Shoppers don’t want to see employees in the deli or meat department — or anywhere for that matter — handle their foods while coughing, sneezing or otherwise acting sick.

It’s also important to make sure all employees are trained, regardless of their normal interaction with fresh foods.

“Flu is not considered a foodborne illness, but if the associates trained in proper food safety practices cannot work because they are all ill with the flu, substitute or new employees may create food safety risks or increase management costs,” Herald says.

Merchandising matters

While product placement and merchandising aren’t necessarily the first things that come to mind when discussing food safety, they can play a key role in bracing your store for flu season.

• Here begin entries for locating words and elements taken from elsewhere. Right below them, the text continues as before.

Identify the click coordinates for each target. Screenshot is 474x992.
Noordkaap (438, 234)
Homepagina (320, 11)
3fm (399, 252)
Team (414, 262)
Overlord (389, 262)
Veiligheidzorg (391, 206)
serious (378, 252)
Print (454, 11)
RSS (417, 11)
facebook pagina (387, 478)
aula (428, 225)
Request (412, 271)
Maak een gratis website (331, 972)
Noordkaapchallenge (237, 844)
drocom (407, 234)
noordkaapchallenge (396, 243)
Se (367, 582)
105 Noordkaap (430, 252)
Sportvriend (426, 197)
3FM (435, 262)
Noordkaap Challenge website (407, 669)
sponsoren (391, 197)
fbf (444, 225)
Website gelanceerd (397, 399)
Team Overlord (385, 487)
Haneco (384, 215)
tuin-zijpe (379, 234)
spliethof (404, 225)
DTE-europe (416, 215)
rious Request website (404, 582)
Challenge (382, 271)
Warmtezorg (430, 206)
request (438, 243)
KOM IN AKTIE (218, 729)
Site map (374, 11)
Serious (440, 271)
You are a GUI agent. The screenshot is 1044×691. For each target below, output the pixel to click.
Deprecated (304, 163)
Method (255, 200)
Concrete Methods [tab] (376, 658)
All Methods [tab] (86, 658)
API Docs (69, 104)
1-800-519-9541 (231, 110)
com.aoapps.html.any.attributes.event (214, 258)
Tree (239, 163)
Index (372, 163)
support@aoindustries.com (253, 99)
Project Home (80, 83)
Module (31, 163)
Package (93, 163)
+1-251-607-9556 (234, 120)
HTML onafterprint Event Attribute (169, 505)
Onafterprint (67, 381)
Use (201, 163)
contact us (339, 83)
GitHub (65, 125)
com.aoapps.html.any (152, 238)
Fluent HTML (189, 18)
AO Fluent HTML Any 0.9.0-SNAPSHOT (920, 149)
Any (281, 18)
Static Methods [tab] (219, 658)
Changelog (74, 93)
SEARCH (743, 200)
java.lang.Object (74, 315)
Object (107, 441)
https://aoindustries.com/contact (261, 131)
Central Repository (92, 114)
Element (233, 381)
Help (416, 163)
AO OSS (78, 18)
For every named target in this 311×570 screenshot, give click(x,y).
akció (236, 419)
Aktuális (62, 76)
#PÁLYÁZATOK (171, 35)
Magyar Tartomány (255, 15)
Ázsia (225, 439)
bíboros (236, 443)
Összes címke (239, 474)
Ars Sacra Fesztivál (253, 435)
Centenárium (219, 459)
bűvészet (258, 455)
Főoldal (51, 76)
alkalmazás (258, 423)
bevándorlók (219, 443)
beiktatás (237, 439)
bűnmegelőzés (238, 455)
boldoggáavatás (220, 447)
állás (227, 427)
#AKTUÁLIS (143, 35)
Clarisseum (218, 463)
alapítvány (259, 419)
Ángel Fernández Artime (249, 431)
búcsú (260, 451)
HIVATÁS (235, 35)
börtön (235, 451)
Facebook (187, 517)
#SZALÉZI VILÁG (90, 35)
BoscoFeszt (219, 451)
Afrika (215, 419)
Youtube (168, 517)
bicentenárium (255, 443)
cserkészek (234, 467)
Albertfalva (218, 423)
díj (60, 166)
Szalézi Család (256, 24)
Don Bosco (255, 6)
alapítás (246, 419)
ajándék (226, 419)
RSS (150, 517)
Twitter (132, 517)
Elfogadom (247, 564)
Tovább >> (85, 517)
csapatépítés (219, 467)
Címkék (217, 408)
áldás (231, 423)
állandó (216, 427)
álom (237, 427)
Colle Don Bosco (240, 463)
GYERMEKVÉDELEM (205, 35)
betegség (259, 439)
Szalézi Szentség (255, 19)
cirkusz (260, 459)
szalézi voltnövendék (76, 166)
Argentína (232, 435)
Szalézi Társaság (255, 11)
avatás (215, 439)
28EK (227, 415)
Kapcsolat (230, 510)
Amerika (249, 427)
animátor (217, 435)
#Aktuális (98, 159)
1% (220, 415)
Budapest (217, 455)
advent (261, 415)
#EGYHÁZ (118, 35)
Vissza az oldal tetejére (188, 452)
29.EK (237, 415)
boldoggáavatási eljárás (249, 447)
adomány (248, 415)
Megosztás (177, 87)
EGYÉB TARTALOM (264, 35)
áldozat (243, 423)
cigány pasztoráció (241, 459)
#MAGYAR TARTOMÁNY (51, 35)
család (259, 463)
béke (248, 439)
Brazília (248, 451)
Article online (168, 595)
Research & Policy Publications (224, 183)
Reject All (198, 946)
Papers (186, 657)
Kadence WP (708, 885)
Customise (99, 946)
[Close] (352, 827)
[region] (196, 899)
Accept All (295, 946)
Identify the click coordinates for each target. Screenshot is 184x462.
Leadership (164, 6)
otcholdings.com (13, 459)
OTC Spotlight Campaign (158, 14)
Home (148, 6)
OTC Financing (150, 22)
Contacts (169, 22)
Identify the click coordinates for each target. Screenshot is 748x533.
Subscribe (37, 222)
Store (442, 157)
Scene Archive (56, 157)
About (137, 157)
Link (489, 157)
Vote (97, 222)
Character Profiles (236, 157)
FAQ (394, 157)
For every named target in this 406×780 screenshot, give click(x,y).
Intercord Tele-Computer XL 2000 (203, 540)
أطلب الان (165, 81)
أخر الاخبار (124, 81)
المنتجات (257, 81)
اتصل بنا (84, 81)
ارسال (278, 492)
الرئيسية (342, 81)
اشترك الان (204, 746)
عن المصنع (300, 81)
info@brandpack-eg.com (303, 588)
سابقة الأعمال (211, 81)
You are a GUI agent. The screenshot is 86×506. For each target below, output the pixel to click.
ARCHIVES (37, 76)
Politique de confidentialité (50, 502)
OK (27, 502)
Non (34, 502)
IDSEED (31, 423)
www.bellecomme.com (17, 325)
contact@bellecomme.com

Not all flu-stricken shoppers are able to send someone else to the store for them. The simple act of merchandising some key items — think chicken noodle soup, tissues, perhaps some items from the pharmacy department — at the front of the store can be a win-win.

Not only does this make life easier for your ill shopper, it lessens the chances that the shopper will spread their germs throughout the store, especially into areas with fresh foods and produce.